Transcribe the entries below exactly as they appear.
Input Block Start
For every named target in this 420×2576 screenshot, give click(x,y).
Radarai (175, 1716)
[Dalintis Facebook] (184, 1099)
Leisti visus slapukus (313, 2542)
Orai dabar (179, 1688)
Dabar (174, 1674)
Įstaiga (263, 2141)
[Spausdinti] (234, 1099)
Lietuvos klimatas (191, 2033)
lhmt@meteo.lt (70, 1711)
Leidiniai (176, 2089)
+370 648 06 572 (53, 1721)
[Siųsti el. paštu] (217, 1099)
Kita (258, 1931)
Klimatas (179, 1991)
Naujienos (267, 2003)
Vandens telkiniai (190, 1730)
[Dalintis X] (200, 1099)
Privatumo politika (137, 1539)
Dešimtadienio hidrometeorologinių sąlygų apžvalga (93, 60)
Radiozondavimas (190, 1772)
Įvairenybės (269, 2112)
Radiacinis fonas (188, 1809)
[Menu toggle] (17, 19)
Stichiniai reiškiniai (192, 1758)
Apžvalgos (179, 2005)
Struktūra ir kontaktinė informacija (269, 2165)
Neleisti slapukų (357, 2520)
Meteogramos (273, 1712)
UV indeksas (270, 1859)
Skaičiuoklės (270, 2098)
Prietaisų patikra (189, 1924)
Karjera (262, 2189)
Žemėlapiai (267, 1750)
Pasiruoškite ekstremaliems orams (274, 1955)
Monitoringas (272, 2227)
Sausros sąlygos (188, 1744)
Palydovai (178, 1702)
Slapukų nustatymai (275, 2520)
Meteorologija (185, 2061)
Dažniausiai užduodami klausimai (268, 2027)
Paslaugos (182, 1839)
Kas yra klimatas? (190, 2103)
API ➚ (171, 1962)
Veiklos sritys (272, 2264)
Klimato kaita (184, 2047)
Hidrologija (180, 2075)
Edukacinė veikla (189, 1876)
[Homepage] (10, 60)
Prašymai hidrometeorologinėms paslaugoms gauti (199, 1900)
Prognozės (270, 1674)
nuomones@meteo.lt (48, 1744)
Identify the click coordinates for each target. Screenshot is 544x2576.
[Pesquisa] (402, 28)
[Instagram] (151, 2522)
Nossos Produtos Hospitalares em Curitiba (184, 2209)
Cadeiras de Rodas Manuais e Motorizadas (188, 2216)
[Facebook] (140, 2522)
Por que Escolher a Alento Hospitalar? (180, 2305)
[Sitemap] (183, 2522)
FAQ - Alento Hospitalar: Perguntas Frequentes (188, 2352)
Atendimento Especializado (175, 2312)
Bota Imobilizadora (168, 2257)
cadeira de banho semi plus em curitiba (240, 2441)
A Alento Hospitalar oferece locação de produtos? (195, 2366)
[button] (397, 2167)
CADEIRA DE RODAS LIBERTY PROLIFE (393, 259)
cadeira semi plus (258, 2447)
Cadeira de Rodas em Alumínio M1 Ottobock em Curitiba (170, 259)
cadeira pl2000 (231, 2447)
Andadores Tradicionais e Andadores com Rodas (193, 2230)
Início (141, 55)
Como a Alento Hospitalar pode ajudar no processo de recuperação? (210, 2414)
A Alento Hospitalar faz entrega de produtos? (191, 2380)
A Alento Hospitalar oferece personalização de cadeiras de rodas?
Input Block End
## Response to the task
For every named target in this 420×2576 screenshot, give click(x,y).
Radarai (175, 1716)
[Dalintis Facebook] (184, 1099)
Leisti visus slapukus (313, 2542)
Orai dabar (179, 1688)
Dabar (174, 1674)
Įstaiga (263, 2141)
[Spausdinti] (234, 1099)
Lietuvos klimatas (191, 2033)
lhmt@meteo.lt (70, 1711)
Leidiniai (176, 2089)
+370 648 06 572 (53, 1721)
[Siųsti el. paštu] (217, 1099)
Kita (258, 1931)
Klimatas (179, 1991)
Naujienos (267, 2003)
Vandens telkiniai (190, 1730)
[Dalintis X] (200, 1099)
Privatumo politika (137, 1539)
Dešimtadienio hidrometeorologinių sąlygų apžvalga (93, 60)
Radiozondavimas (190, 1772)
Įvairenybės (269, 2112)
Radiacinis fonas (188, 1809)
[Menu toggle] (17, 19)
Stichiniai reiškiniai (192, 1758)
Apžvalgos (179, 2005)
Struktūra ir kontaktinė informacija (269, 2165)
Neleisti slapukų (357, 2520)
Meteogramos (273, 1712)
UV indeksas (270, 1859)
Skaičiuoklės (270, 2098)
Prietaisų patikra (189, 1924)
Karjera (262, 2189)
Žemėlapiai (267, 1750)
Pasiruoškite ekstremaliems orams (274, 1955)
Monitoringas (272, 2227)
Sausros sąlygos (188, 1744)
Palydovai (178, 1702)
Slapukų nustatymai (275, 2520)
Meteorologija (185, 2061)
Dažniausiai užduodami klausimai (268, 2027)
Paslaugos (182, 1839)
Kas yra klimatas? (190, 2103)
API ➚ (171, 1962)
Veiklos sritys (272, 2264)
Klimato kaita (184, 2047)
Hidrologija (180, 2075)
Edukacinė veikla (189, 1876)
[Homepage] (10, 60)
Prašymai hidrometeorologinėms paslaugoms gauti (199, 1900)
Prognozės (270, 1674)
nuomones@meteo.lt (48, 1744)
Identify the click coordinates for each target. Screenshot is 544x2576.
[Pesquisa] (402, 28)
[Instagram] (151, 2522)
Nossos Produtos Hospitalares em Curitiba (184, 2209)
Cadeiras de Rodas Manuais e Motorizadas (188, 2216)
[Facebook] (140, 2522)
Por que Escolher a Alento Hospitalar? (180, 2305)
[Sitemap] (183, 2522)
FAQ - Alento Hospitalar: Perguntas Frequentes (188, 2352)
Atendimento Especializado (175, 2312)
Bota Imobilizadora (168, 2257)
cadeira de banho semi plus em curitiba (240, 2441)
A Alento Hospitalar oferece locação de produtos? (195, 2366)
[button] (397, 2167)
CADEIRA DE RODAS LIBERTY PROLIFE (393, 259)
cadeira semi plus (258, 2447)
Cadeira de Rodas em Alumínio M1 Ottobock em Curitiba (170, 259)
cadeira pl2000 (231, 2447)
Andadores Tradicionais e Andadores com Rodas (193, 2230)
Início (141, 55)
Como a Alento Hospitalar pode ajudar no processo de recuperação? (210, 2414)
A Alento Hospitalar faz entrega de produtos? (191, 2380)
A Alento Hospitalar oferece personalização de cadeiras de rodas?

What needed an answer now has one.